• PROVIDED PASSAGE:
---+---

Link to NYT piece ‘Surgery for Mental Ills Offers Both Hope and Risk’.

4 thoughts on “Psychosurgery: new cutting edge or short sharp shock”

  1. You’re quite optimistic… Would half of the people who had the surgery be so optimistic too? I doubt on that… The brain is still very unknown. Neuroscientists give the impression they know so much about it. But, the reality is different. Otherwise half of the patients wouldn’t suffer now from apathy and poor self-control. It’s still a quite risky surgery with far too many side-effects. Deleting that part of the article is a questionable decision.
    In a paper published last year, researchers at the Karolinska Institute in Sweden reported that half the people who had the most commonly offered operations for obsessive-compulsive disorder showed symptoms of apathy and poor self-control for years afterward, despite scoring lower on a measure of O.C.D. severity.
    “An inherent problem in most research is that innovation is driven by groups that believe in their method, thus introducing bias that is almost impossible to avoid,” Dr. Christian Ruck, the lead author of the paper, wrote in an e-mail message. The institute’s doctors, who burned out significantly more tissue than other centers did, no longer perform the operations, partly, Dr. Ruck said, as a result of his findings.
    In the United States, at least one patient has suffered disabling brain damage from an operation for O.C.D. The case led to a $7.5 million judgment in 2002 against the Ohio hospital that performed the procedure. (It is no longer offered there.)
    Most outcomes, whether favorable or not, have had less remarkable immediate results. The brain can take months or even years to fully adjust after the operations. The revelations about the people treated at Karolinska “underscore the importance of face-to-face assessments of adverse symptoms,” Dr. Ruck and his co-authors concluded.

  2. While I can see that the approaches for this type of treatment are quite limited, I have to admit this is very exciting for the future of biological psychology and neurology. More so for patients with chronic and debilitating psychological conditions such as PTSD and bipolar disorders.

---+---

• MATERIAL SHOWN:
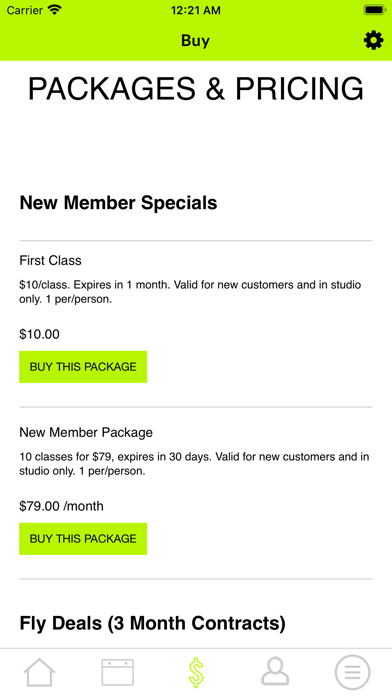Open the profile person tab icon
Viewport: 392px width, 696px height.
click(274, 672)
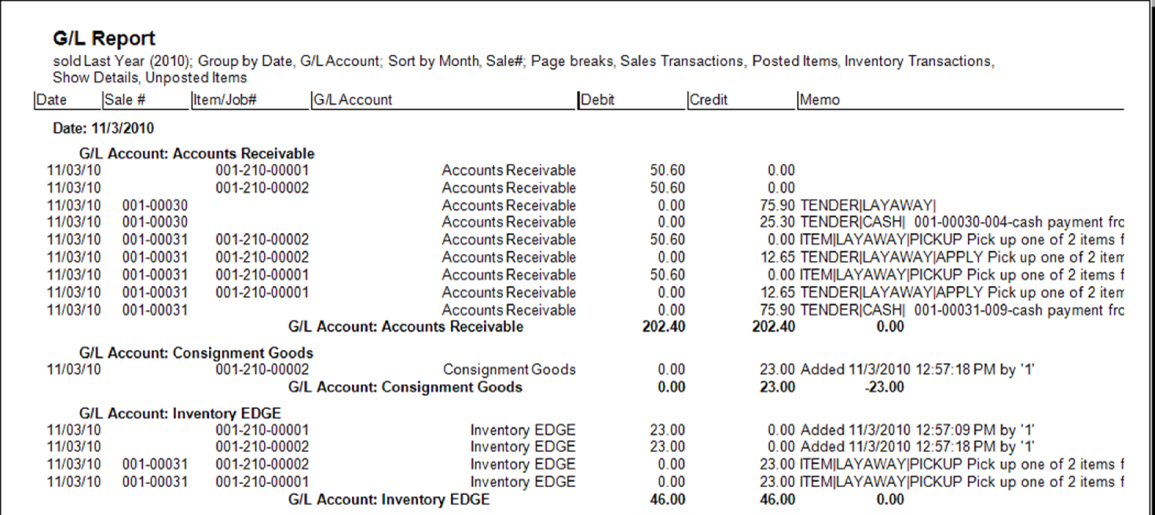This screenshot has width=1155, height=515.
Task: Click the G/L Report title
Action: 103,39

---+---

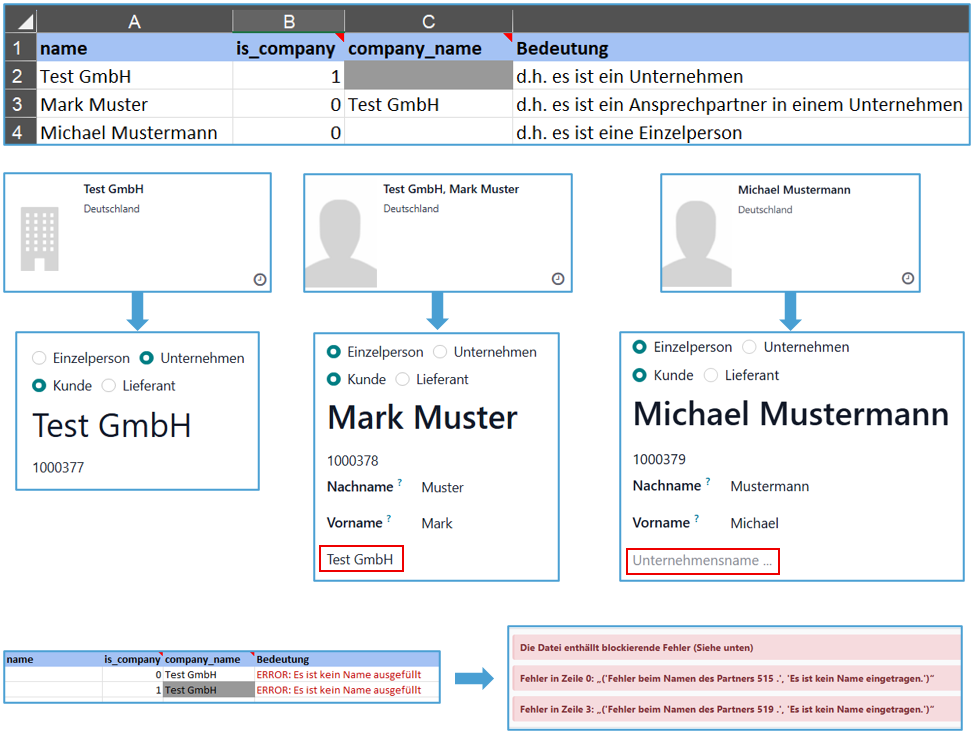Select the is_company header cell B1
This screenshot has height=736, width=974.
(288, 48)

---+---

• TASK INSTRUCTIONS:
Copy out the full psychosurgery passage above, word for word.

• OUTPUT:
Link to NYT piece ‘Surgery for Mental Ills Offers Both Hope and Risk’.

4 thoughts on “Psychosurgery: new cutting edge or short sharp shock”

  1. You’re quite optimistic… Would half of the people who had the surgery be so optimistic too? I doubt on that… The brain is still very unknown. Neuroscientists give the impression they know so much about it. But, the reality is different. Otherwise half of the patients wouldn’t suffer now from apathy and poor self-control. It’s still a quite risky surgery with far too many side-effects. Deleting that part of the article is a questionable decision.
    In a paper published last year, researchers at the Karolinska Institute in Sweden reported that half the people who had the most commonly offered operations for obsessive-compulsive disorder showed symptoms of apathy and poor self-control for years afterward, despite scoring lower on a measure of O.C.D. severity.
    “An inherent problem in most research is that innovation is driven by groups that believe in their method, thus introducing bias that is almost impossible to avoid,” Dr. Christian Ruck, the lead author of the paper, wrote in an e-mail message. The institute’s doctors, who burned out significantly more tissue than other centers did, no longer perform the operations, partly, Dr. Ruck said, as a result of his findings.
    In the United States, at least one patient has suffered disabling brain damage from an operation for O.C.D. The case led to a $7.5 million judgment in 2002 against the Ohio hospital that performed the procedure. (It is no longer offered there.)
    Most outcomes, whether favorable or not, have had less remarkable immediate results. The brain can take months or even years to fully adjust after the operations. The revelations about the people treated at Karolinska “underscore the importance of face-to-face assessments of adverse symptoms,” Dr. Ruck and his co-authors concluded.

  2. While I can see that the approaches for this type of treatment are quite limited, I have to admit this is very exciting for the future of biological psychology and neurology. More so for patients with chronic and debilitating psychological conditions such as PTSD and bipolar disorders.